As it continues to grapple with protecting traditional payments, the PCI Council is keeping an eye on emerging systems such as mobile payments. Within a couple of months, the Council expects to issue an update to its card-production standard that will address the over-the-air provisioning of cardholder data to mobile devices, according to Leach. “It would be the current card-equivalent credentials uploaded to the [mobile phone’s] secure element or the HCE [host card emulator] in the cloud,” he says.
Avivah Litan, a vice president and security technology analyst at Stamford, Conn.-based Gartner Inc. who has followed PCI since its early days, says “the PCI Council has been very successful in some ways and very unsuccessful in others.”

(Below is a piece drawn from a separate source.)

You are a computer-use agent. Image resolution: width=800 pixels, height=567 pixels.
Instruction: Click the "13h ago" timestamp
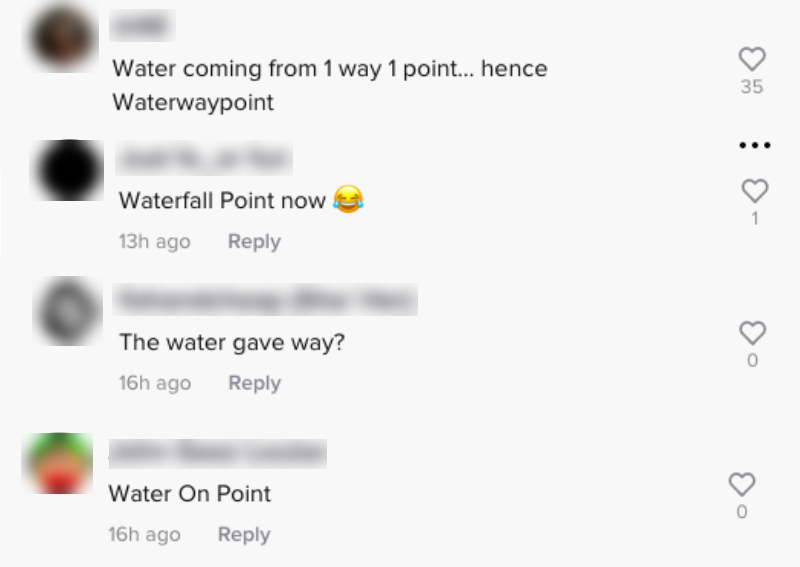pos(154,242)
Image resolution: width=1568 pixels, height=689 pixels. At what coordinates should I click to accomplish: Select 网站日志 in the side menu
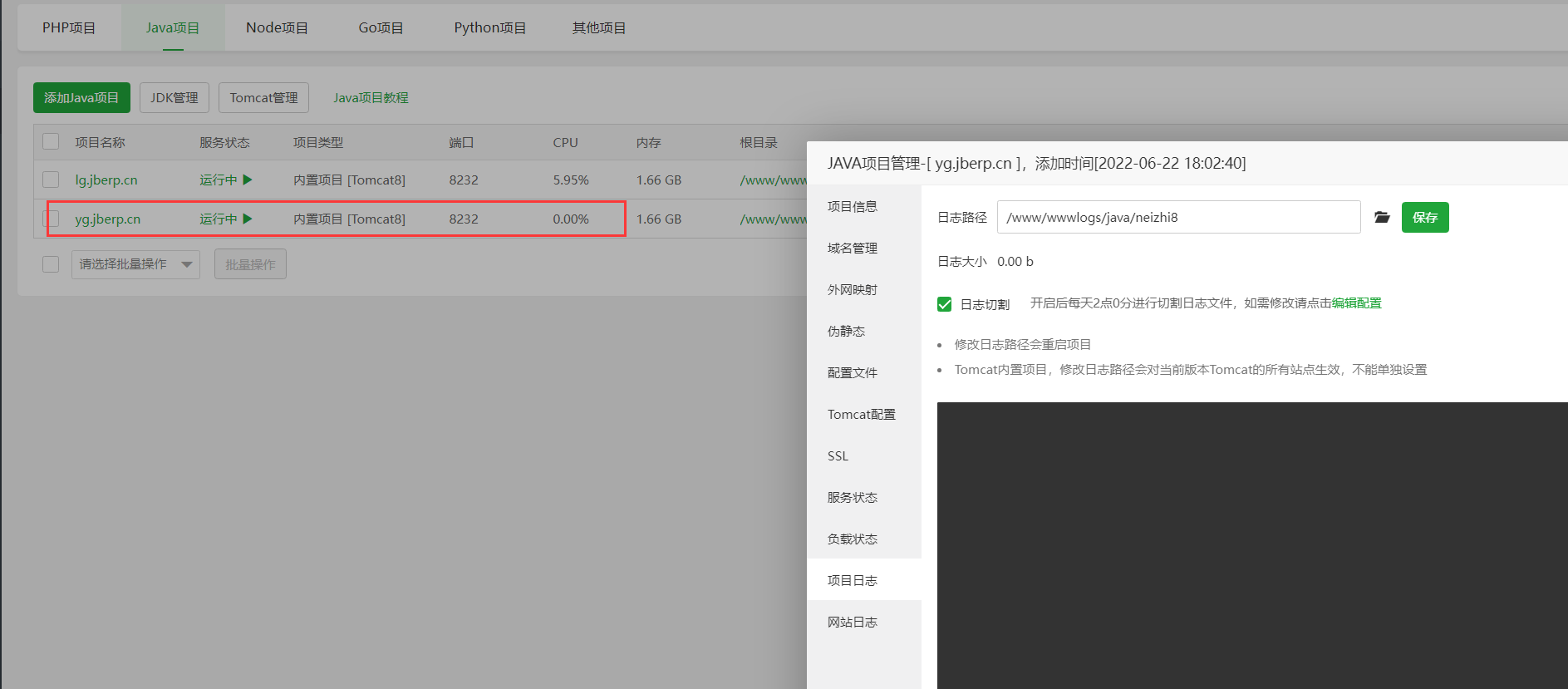(852, 622)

“Successful—in creating a relatively thorough standard with lots of inputs from security experts around the world,” she tells Digital Transactions News by email. “They also raised security awareness and helped move the market towards more secure payment systems.
“Unsuccessful—in thinking about and coming up with a standard that can be practically enforced so that companies are more secure, not just compliant on paper. So while thorough, the standard has done nothing to stop many destructive breaches against the payments industry.”
Another long-time PCI observer, Al Pascual, senior vice president and head of fraud and security at Pleasanton, Calif.-based Javelin Strategy & Research, says, “lack of an effective mechanism to ensure compliance” has hamstrung the PCI Council’s effectiveness.
Pascual, in an email, disagrees with Litan on the awareness issue, saying the Council’s effectiveness has been hurt by “a lack of awareness among many merchants as to threats they face, which in turn contributes to a failure to comply” with the rules. He adds that “updated guidelines are themselves often influenced by major data-loss events or trends, meaning that they have an inherent lag time.”
Still, he says the Council “was created for the right reasons and [has] made the right recommendations when it comes to data security.”